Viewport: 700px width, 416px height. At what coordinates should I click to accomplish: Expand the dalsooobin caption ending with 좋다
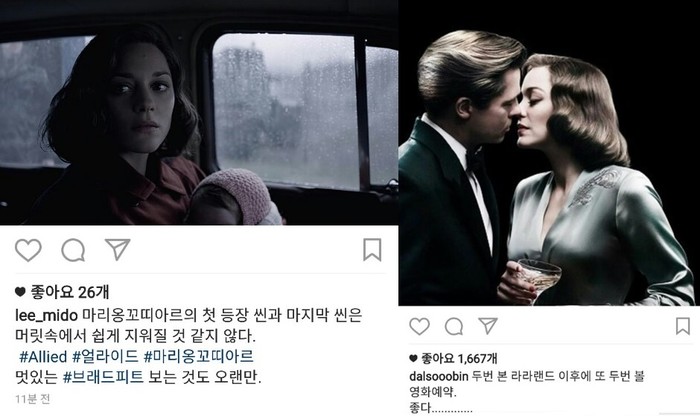pos(441,408)
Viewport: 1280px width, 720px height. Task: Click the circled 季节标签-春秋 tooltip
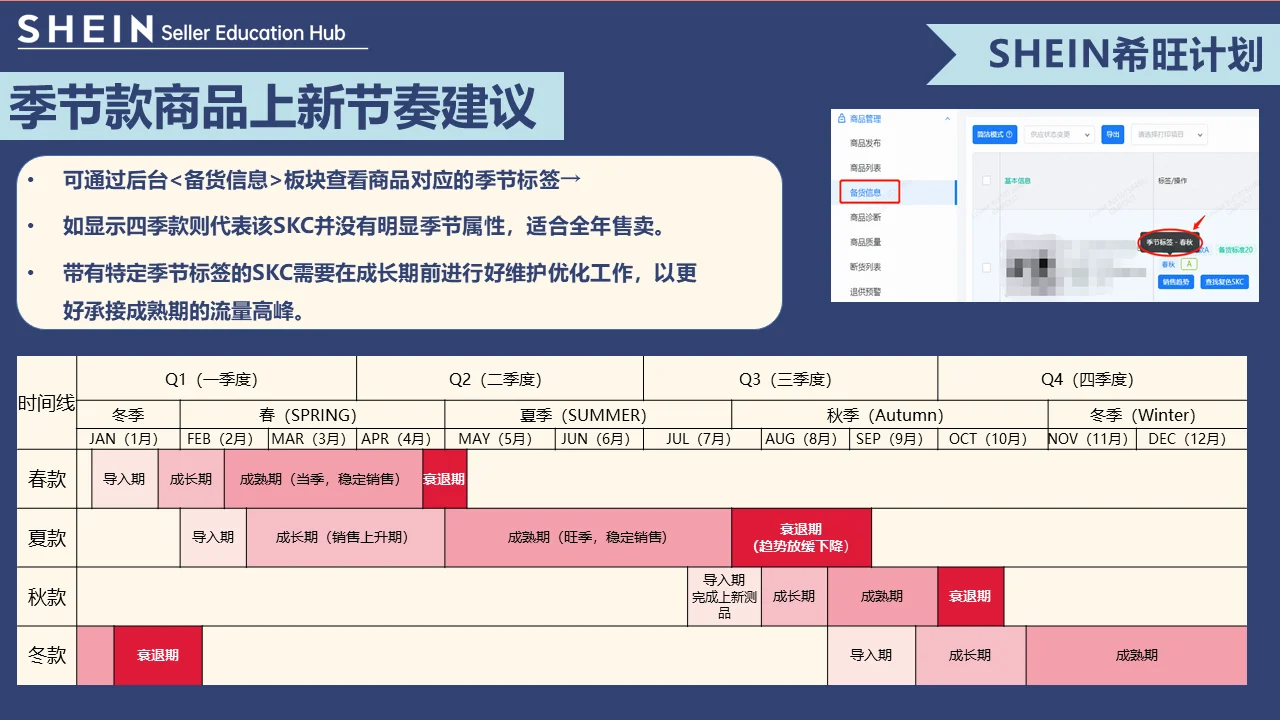pyautogui.click(x=1171, y=242)
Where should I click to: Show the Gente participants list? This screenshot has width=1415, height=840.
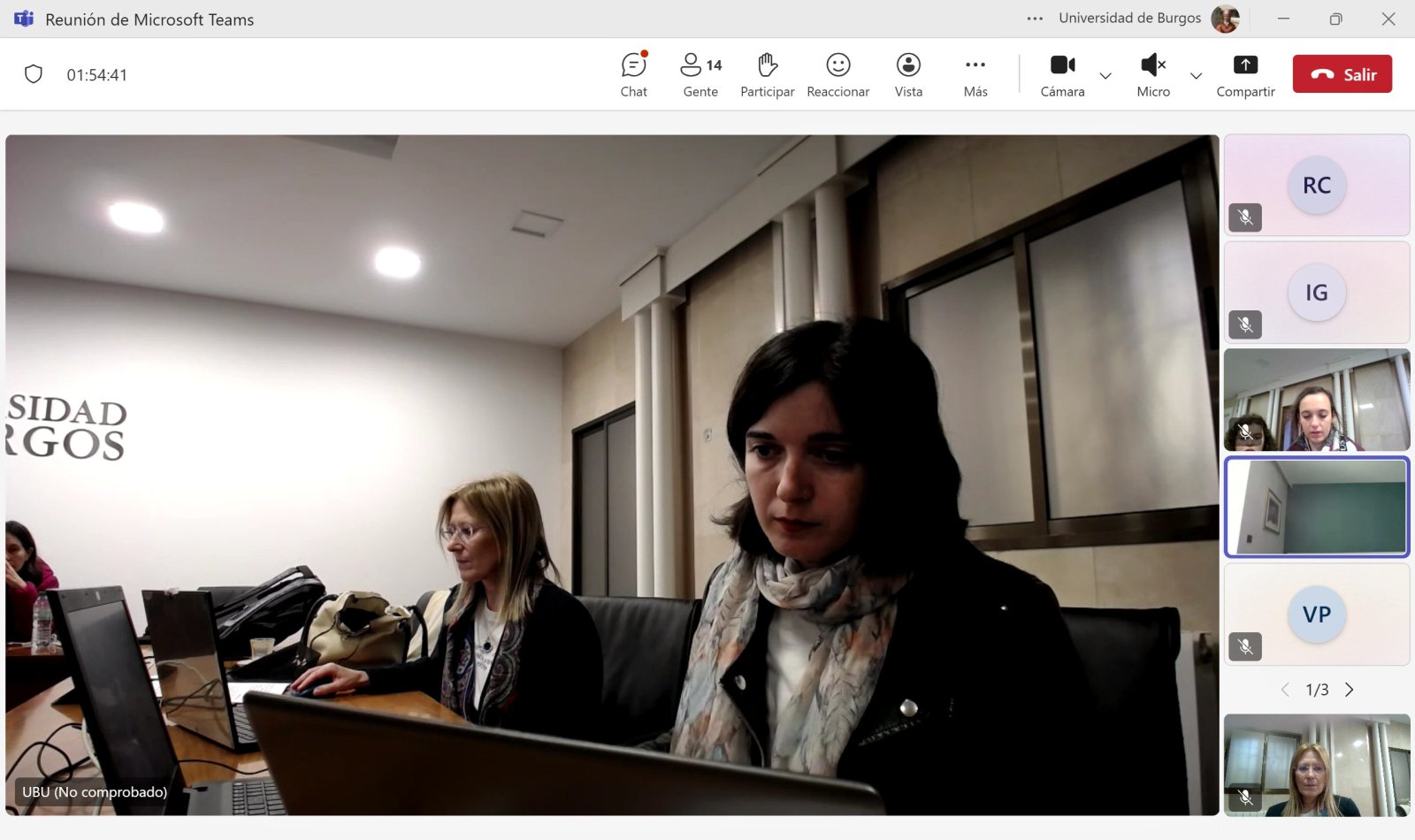pos(700,74)

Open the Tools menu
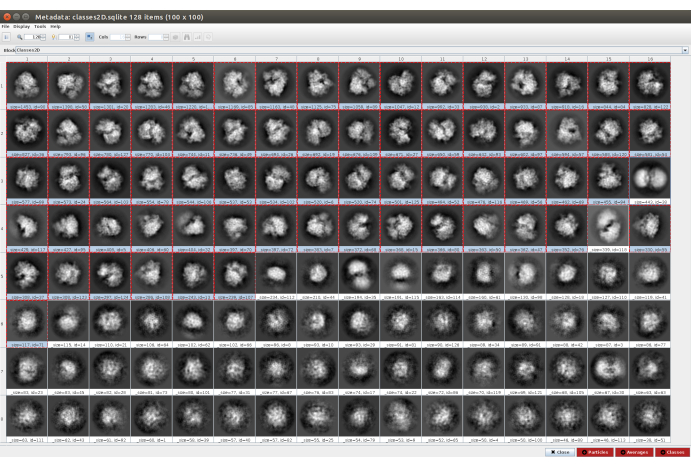point(39,26)
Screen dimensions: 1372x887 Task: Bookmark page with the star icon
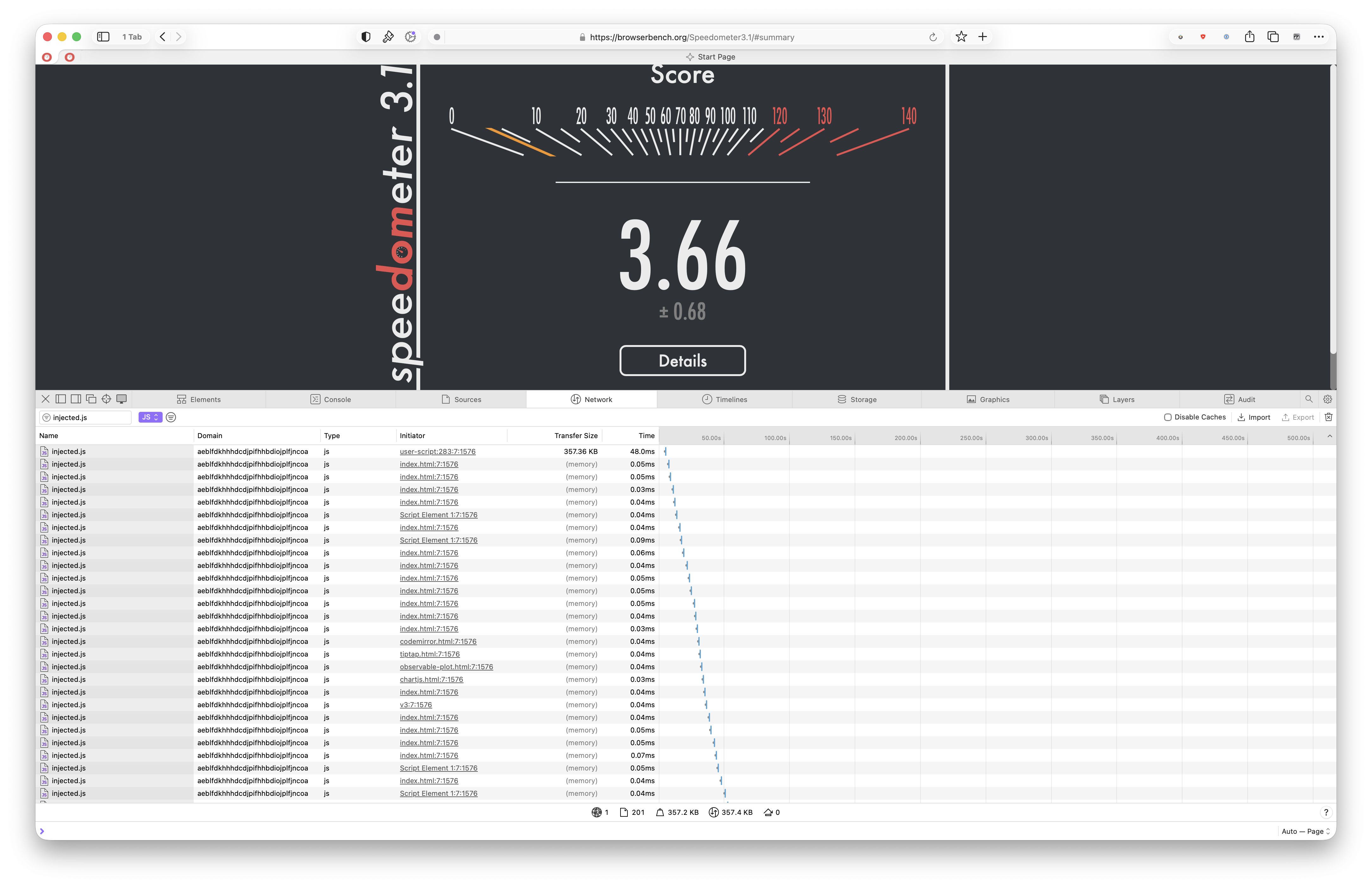961,37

════

THE EXERCISE
Rewrite the records above as a numbered list with no blank lines, and leave the pictures out.

THE COMPLETED TASK
1. Viewport: 700px width, 416px height. At what coordinates should I click to accomplish: Expand the dalsooobin caption ending with 좋다
2. pos(441,408)
3. Viewport: 1280px width, 720px height. Task: Click the circled 季节标签-春秋 tooltip
4. pyautogui.click(x=1171, y=242)
5. Where should I click to: Show the Gente participants list? This screenshot has width=1415, height=840.
6. pos(700,74)
7. Open the Tools menu
8. point(39,26)
9. Screen dimensions: 1372x887 Task: Bookmark page with the star icon
10. 961,37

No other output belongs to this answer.